- Saved data entries -
══════════
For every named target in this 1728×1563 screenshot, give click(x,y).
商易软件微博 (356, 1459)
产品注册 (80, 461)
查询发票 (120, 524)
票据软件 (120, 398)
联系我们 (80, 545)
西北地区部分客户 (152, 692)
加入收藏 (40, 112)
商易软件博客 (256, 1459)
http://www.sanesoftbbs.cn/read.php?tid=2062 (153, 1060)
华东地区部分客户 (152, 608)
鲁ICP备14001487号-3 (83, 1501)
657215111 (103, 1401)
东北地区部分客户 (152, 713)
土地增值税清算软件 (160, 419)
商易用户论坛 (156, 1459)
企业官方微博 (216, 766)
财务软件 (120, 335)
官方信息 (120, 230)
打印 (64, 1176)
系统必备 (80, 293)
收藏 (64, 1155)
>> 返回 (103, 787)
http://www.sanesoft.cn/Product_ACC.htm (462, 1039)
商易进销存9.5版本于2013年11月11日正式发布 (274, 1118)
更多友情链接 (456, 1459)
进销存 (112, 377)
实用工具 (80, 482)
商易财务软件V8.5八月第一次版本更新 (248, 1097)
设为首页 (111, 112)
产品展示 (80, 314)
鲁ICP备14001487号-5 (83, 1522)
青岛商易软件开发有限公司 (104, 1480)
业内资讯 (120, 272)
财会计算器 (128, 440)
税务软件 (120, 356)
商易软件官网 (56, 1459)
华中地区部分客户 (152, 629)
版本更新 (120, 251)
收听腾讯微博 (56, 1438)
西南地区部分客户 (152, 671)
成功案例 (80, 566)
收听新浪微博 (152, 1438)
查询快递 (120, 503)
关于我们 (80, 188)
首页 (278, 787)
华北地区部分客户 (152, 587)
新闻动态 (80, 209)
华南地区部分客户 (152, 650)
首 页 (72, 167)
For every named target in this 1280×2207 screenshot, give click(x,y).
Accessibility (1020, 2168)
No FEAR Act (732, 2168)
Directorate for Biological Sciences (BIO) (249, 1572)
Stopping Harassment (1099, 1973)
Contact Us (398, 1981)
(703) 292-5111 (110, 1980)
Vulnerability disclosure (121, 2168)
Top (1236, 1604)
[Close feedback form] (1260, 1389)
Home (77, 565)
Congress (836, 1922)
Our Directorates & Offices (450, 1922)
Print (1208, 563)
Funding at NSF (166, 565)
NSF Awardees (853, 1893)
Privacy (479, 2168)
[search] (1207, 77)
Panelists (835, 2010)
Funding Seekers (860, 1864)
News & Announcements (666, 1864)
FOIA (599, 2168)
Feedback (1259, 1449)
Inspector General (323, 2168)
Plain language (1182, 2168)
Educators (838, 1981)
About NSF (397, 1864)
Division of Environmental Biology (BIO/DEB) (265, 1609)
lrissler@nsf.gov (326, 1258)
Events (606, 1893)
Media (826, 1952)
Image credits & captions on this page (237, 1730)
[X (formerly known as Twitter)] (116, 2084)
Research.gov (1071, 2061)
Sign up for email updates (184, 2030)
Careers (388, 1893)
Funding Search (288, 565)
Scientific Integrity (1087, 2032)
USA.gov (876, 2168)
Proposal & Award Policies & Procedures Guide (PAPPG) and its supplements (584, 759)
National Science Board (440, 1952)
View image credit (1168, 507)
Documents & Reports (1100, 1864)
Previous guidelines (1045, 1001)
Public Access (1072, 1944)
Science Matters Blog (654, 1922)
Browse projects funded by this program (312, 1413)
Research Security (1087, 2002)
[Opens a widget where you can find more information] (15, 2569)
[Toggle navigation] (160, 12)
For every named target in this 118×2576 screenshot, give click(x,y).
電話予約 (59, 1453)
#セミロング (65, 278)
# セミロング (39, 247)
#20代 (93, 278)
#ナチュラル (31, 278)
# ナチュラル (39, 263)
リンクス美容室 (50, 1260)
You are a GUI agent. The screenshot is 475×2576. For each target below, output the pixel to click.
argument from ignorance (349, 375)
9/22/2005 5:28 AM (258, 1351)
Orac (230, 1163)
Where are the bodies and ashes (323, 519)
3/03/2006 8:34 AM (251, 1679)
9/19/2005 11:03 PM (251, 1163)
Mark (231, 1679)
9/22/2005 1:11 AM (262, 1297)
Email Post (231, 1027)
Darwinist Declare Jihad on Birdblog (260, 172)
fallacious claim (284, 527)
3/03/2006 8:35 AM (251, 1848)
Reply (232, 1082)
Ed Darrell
══════════
- WORK REQUIRED -
A word-for-word copy of the data is the expected answer.

- ANSWER TO THIS EXERCISE -
For every named target in this 1728×1563 screenshot, give click(x,y).
商易软件微博 (356, 1459)
产品注册 (80, 461)
查询发票 (120, 524)
票据软件 (120, 398)
联系我们 (80, 545)
西北地区部分客户 (152, 692)
加入收藏 (40, 112)
商易软件博客 (256, 1459)
http://www.sanesoftbbs.cn/read.php?tid=2062 (153, 1060)
华东地区部分客户 (152, 608)
鲁ICP备14001487号-3 (83, 1501)
657215111 (103, 1401)
东北地区部分客户 (152, 713)
土地增值税清算软件 (160, 419)
商易用户论坛 (156, 1459)
企业官方微博 (216, 766)
财务软件 (120, 335)
官方信息 (120, 230)
打印 (64, 1176)
系统必备 (80, 293)
收藏 (64, 1155)
>> 返回 (103, 787)
http://www.sanesoft.cn/Product_ACC.htm (462, 1039)
商易进销存9.5版本于2013年11月11日正式发布 (274, 1118)
更多友情链接 (456, 1459)
进销存 (112, 377)
实用工具 (80, 482)
商易财务软件V8.5八月第一次版本更新 (248, 1097)
设为首页 (111, 112)
产品展示 (80, 314)
鲁ICP备14001487号-5 (83, 1522)
青岛商易软件开发有限公司 (104, 1480)
业内资讯 (120, 272)
财会计算器 (128, 440)
税务软件 (120, 356)
商易软件官网 (56, 1459)
华中地区部分客户 (152, 629)
版本更新 (120, 251)
收听腾讯微博 (56, 1438)
西南地区部分客户 (152, 671)
成功案例 (80, 566)
收听新浪微博 (152, 1438)
查询快递 (120, 503)
关于我们 (80, 188)
首页 (278, 787)
华北地区部分客户 (152, 587)
新闻动态 (80, 209)
华南地区部分客户 (152, 650)
首 页 (72, 167)
For every named target in this 1280×2207 screenshot, give click(x,y).
Accessibility (1020, 2168)
No FEAR Act (732, 2168)
Directorate for Biological Sciences (BIO) (249, 1572)
Stopping Harassment (1099, 1973)
Contact Us (398, 1981)
(703) 292-5111 (110, 1980)
Vulnerability disclosure (121, 2168)
Top (1236, 1604)
[Close feedback form] (1260, 1389)
Home (77, 565)
Congress (836, 1922)
Our Directorates & Offices (450, 1922)
Print (1208, 563)
Funding at NSF (166, 565)
NSF Awardees (853, 1893)
Privacy (479, 2168)
[search] (1207, 77)
Panelists (835, 2010)
Funding Seekers (860, 1864)
News & Announcements (666, 1864)
FOIA (599, 2168)
Feedback (1259, 1449)
Inspector General (323, 2168)
Plain language (1182, 2168)
Educators (838, 1981)
About NSF (397, 1864)
Division of Environmental Biology (BIO/DEB) (265, 1609)
lrissler@nsf.gov (326, 1258)
Events (606, 1893)
Media (826, 1952)
Image credits & captions on this page (237, 1730)
[X (formerly known as Twitter)] (116, 2084)
Research.gov (1071, 2061)
Sign up for email updates (184, 2030)
Careers (388, 1893)
Funding Search (288, 565)
Scientific Integrity (1087, 2032)
USA.gov (876, 2168)
Proposal & Award Policies & Procedures Guide (PAPPG) and its supplements (584, 759)
National Science Board (440, 1952)
View image credit (1168, 507)
Documents & Reports (1100, 1864)
Previous guidelines (1045, 1001)
Public Access (1072, 1944)
Science Matters Blog (654, 1922)
Browse projects funded by this program (312, 1413)
Research Security (1087, 2002)
[Opens a widget where you can find more information] (15, 2569)
[Toggle navigation] (160, 12)
For every named target in this 118×2576 screenshot, give click(x,y).
電話予約 (59, 1453)
#セミロング (65, 278)
# セミロング (39, 247)
#20代 (93, 278)
#ナチュラル (31, 278)
# ナチュラル (39, 263)
リンクス美容室 (50, 1260)
You are a GUI agent. The screenshot is 475×2576. For each target below, output the pixel to click.
argument from ignorance (349, 375)
9/22/2005 5:28 AM (258, 1351)
Orac (230, 1163)
Where are the bodies and ashes (323, 519)
3/03/2006 8:34 AM (251, 1679)
9/19/2005 11:03 PM (251, 1163)
Mark (231, 1679)
9/22/2005 1:11 AM (262, 1297)
Email Post (231, 1027)
Darwinist Declare Jihad on Birdblog (260, 172)
fallacious claim (284, 527)
3/03/2006 8:35 AM (251, 1848)
Reply (232, 1082)
Ed Darrell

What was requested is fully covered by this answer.